What's needed: every entry, printed exactly, minus the images.

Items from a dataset
● ● ● ●

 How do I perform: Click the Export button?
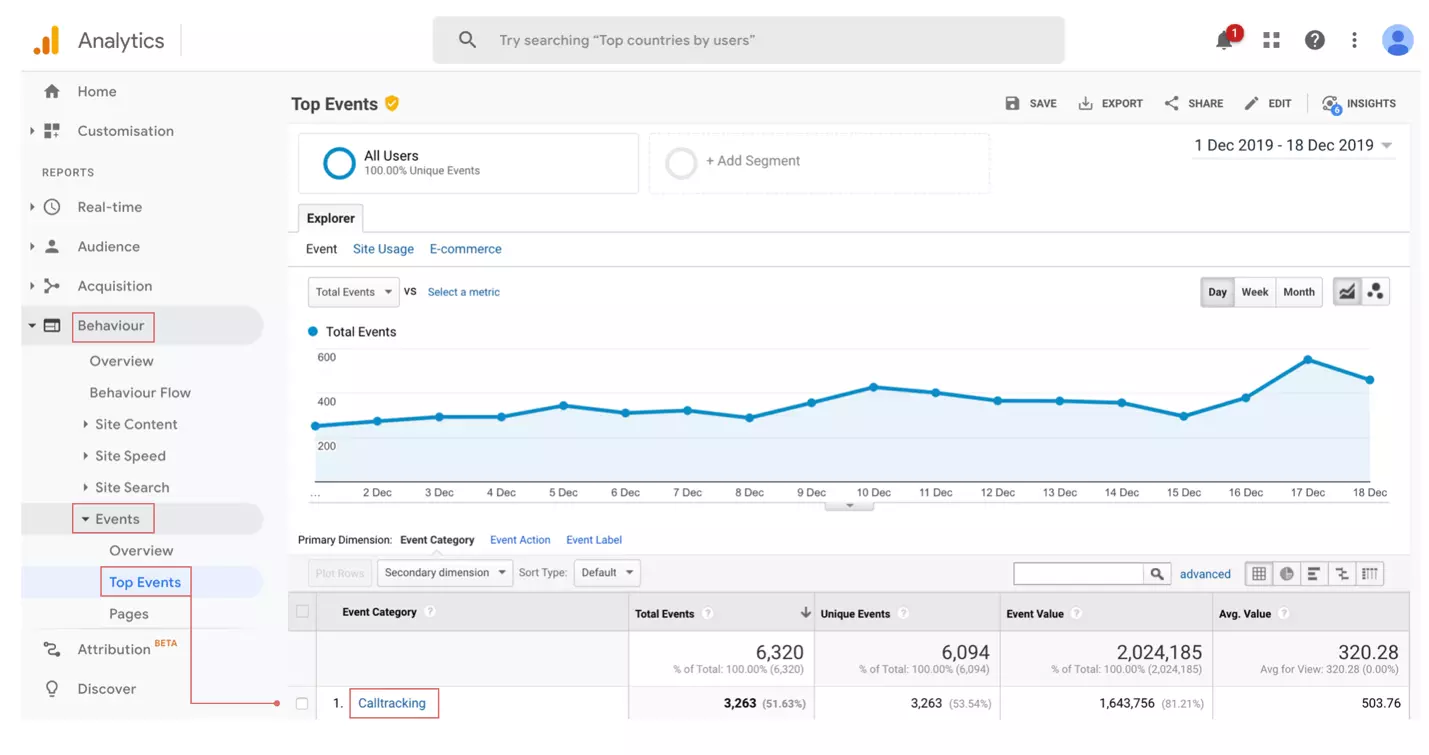[1110, 103]
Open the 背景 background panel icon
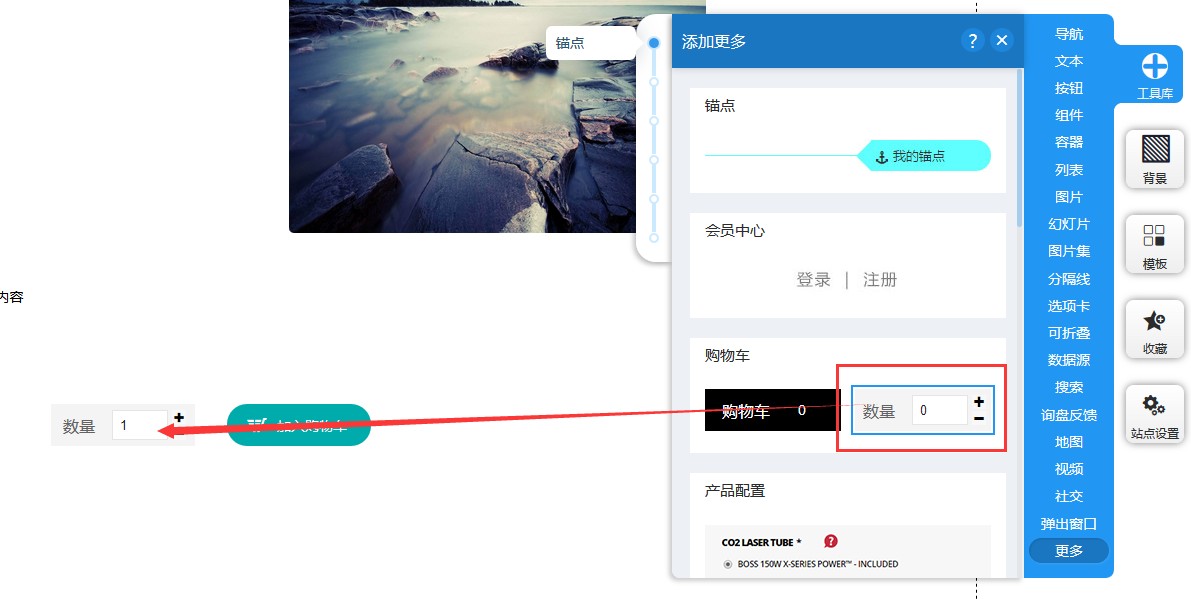The width and height of the screenshot is (1191, 599). coord(1155,150)
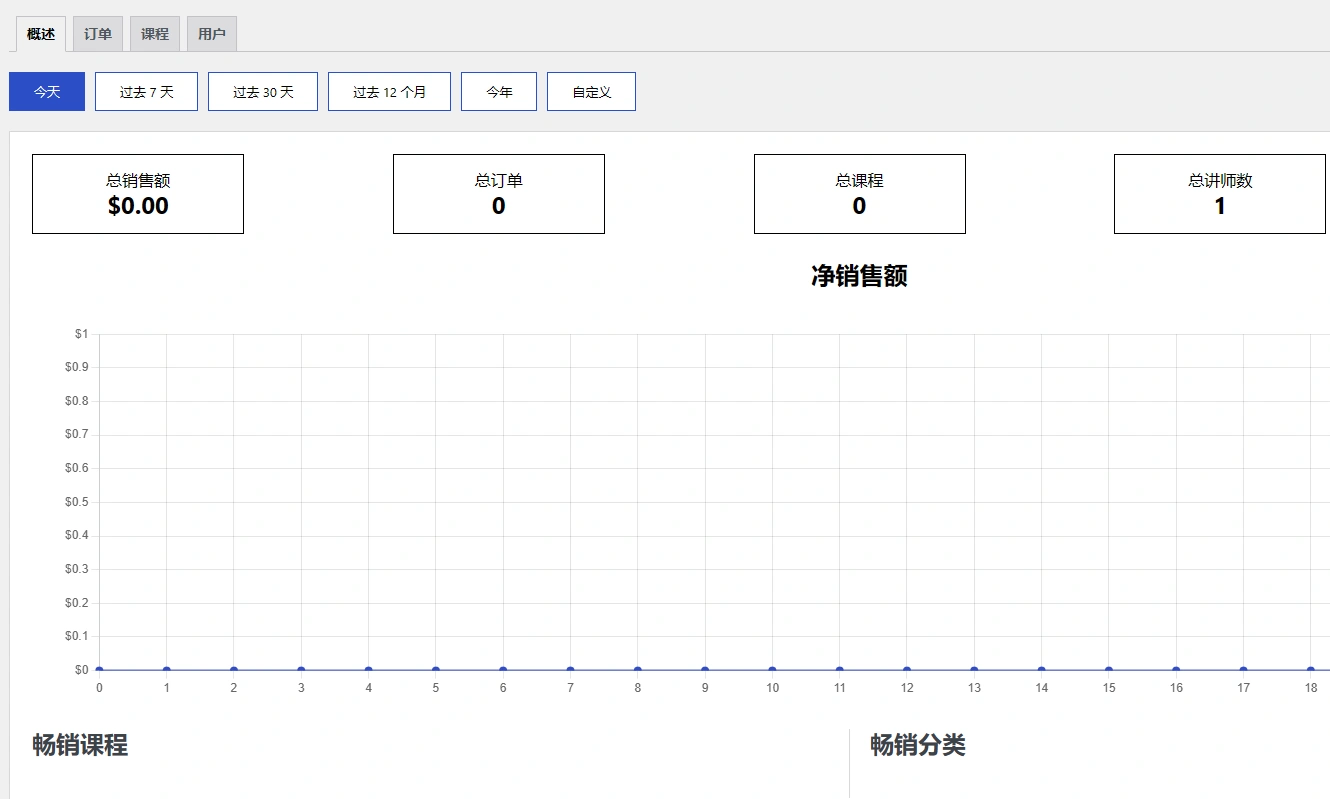Click the 今天 time filter
The width and height of the screenshot is (1330, 799).
point(46,91)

● ● ● ●

## Expected answer:
 How do I perform: Click the Export button?
[1110, 103]
Open the 背景 background panel icon
The width and height of the screenshot is (1191, 599). coord(1155,150)
Click the 今天 time filter
The width and height of the screenshot is (1330, 799).
point(46,91)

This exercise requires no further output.